La photographe qui a documenté l'Iran condamnée à 15 ans de prison : « Ne m'oubliez pas »
La photojournaliste iranienne Yalda Moaiery, qui a documenté pendant plus de deux décennies la vie sous le régime terroriste à Téhéran, a été condamnée à 15 ans de prison. Un tribunal iranien l'a reconnue coupable d'« activités en faveur des intérêts du régime sioniste contre la sécurité nationale ». Moaiery, dont les reportages et les photographies sont apparus dans les médias internationaux, appelle désormais le monde : « Ne m'oubliez pas ».

La photojournaliste iranienne Yalda Moaiery, qui a documenté pendant plus de deux décennies la vie sous le régime terroriste à Téhéran, a été condamnée à 15 ans de prison. Un tribunal iranien l'a reconnue coupable d'« activités en faveur des intérêts du régime sioniste contre la sécurité nationale ». Moaiery, dont les reportages et les photographies sont apparus dans les médias internationaux, appelle désormais le monde : « Ne m'oubliez pas ».
Moaiery a documenté, entre autres, la répression violente des manifestations en janvier, la guerre contre les États-Unis et Israël, ainsi que la campagne de répression actuelle du régime. Malgré la menace d'une longue peine de prison dans le système carcéral tristement célèbre d'Iran, elle a déclaré qu'elle continuerait à témoigner tant qu'elle le pourrait.
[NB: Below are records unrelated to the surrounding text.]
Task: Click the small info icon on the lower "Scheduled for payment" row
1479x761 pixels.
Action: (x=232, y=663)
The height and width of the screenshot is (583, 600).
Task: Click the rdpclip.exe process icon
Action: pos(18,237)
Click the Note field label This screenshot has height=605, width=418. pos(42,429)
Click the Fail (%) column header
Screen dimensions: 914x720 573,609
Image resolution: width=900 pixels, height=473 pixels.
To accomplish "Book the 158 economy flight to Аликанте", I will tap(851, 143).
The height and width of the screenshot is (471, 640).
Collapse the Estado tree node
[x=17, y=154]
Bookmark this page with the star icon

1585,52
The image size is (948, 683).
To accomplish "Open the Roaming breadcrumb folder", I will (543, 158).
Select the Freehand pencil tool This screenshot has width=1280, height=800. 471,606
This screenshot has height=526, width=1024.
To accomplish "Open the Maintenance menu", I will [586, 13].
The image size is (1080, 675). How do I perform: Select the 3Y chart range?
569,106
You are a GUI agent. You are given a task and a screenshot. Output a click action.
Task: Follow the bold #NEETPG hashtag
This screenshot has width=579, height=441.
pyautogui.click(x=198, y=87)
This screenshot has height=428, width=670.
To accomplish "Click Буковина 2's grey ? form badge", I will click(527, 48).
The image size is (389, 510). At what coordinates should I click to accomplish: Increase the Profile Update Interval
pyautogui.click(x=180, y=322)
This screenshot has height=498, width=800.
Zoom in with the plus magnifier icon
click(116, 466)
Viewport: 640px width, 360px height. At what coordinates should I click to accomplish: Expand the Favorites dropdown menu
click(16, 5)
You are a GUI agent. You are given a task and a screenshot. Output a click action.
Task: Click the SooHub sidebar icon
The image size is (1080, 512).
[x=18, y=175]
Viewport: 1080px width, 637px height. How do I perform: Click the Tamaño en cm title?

« Je ne suis pas prête à travailler dans le cadre de leur propagande », a-t-elle déclaré.
Dans une interview passée, Moaiery a décrit l'ampleur sans précédent des manifestations, mais a noté que l'espoir avait disparu avec la répression du gouvernement. Après la guerre contre les États-Unis et Israël, elle a rapporté que de nombreux Iraniens espéraient que les attaques feraient tomber le régime. Aujourd'hui, elle témoigne que cet espoir s'est dissipé, et a même affirmé que la guerre a renforcé le régime. Moaiery a noté qu'elle est confrontée à « la pire version de la République islamique que j'aie jamais vue », et que le régime est devenu « beaucoup plus en colère et plus dur ». Quelques heures avant la dernière interview, les autorités l'ont menacée de perquisitionner son domicile si elle parlait à nouveau aux médias internationaux, mais elle a tenu bon : « Je n'abandonne pas. Je n'ai aucun regret ».